NOS2/iNOS Le plasmide double nickase (h) se compose d'une paire de plasmides appariés, conçus pour une édition hautement spécifique du locus NOS2 dans les lignées cellulaires human. Chaque plasmide exprime une nickase Cas9 D10A et un sgRNA distinct ciblant des brins d'ADN opposés au sein de NOS2. Lorsqu'elles sont dirigées vers des sites adjacents sur des brins d'ADN opposés, les deux nickases génèrent des cassures simple brin décalées qui, ensemble, produisent une cassure double brin décalée, nécessitant une activité coordonnée sur la cible de la part des deux guides.
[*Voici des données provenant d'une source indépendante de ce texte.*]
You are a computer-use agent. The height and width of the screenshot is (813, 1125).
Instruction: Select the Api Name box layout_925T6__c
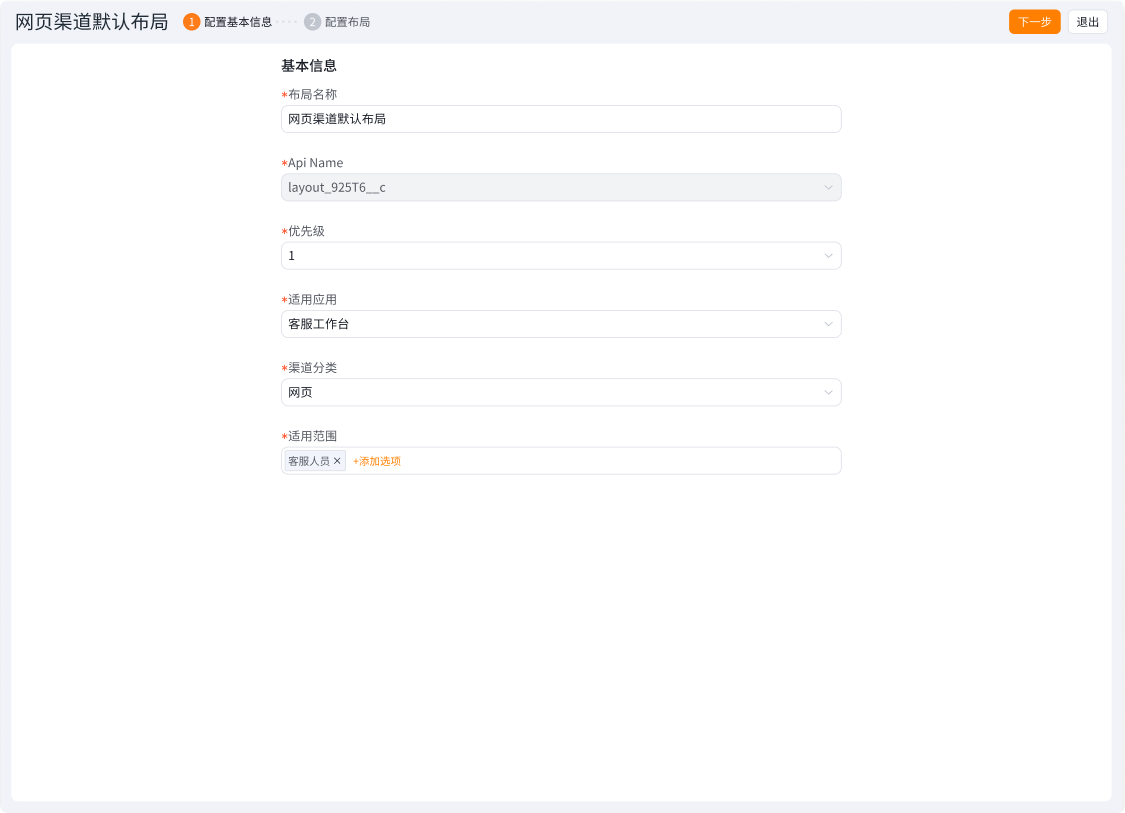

La cassure d'ADN qui en résulte est résolue par les voies de réparation cellulaires endogènes, le plus souvent par jonction non homologue (NHEJ), ce qui conduit à des insertions ou des délétions qui perturbent la fonction de NOS2. En nécessitant l'engagement de deux ARNsg au locus cible, l'approche par double nick améliore la spécificité de l'édition et offre une stratégie CRISPR complémentaire pour les applications où un contrôle supplémentaire de la précision du ciblage est souhaité.
Afin de faciliter l'identification efficace des cellules éditées, un plasmide code pour la GFP permettant la visualisation par fluorescence des populations transfectées, tandis que le plasmide compagnon porte un gène de résistance à la puromycine pour la sélection antibiotique. Ensemble, ces caractéristiques favorisent l'enrichissement efficace des populations co-transfectées et simplifient la validation des clones présentant une perturbation de NOS2.
Réservé à la recherche. N'est pas destiné à un usage diagnostique ou thérapeutique.